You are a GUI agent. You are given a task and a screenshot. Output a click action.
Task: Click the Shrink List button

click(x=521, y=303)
--
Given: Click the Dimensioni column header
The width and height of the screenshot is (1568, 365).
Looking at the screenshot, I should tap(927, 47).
--
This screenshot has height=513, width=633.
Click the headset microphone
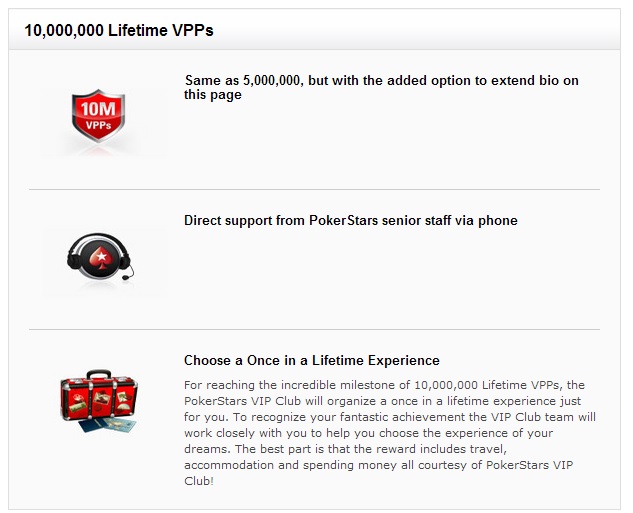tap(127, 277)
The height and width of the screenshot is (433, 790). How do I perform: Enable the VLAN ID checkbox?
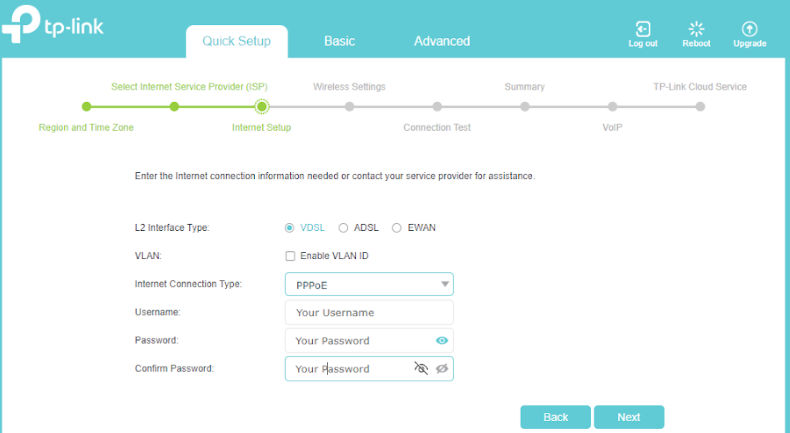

EXERCISE =>
Please repeat the lines of the material above exactly, starting with the line that contains "This screenshot has height=513, width=633." and ending with the line that contains "The height and". Leave the pictures out.

FINAL ANSWER =>
This screenshot has height=513, width=633.
Click the headset microphone
tap(127, 277)
The height and width of the screenshot is (433, 790). How do I perform: Enable the VLAN ID checkbox?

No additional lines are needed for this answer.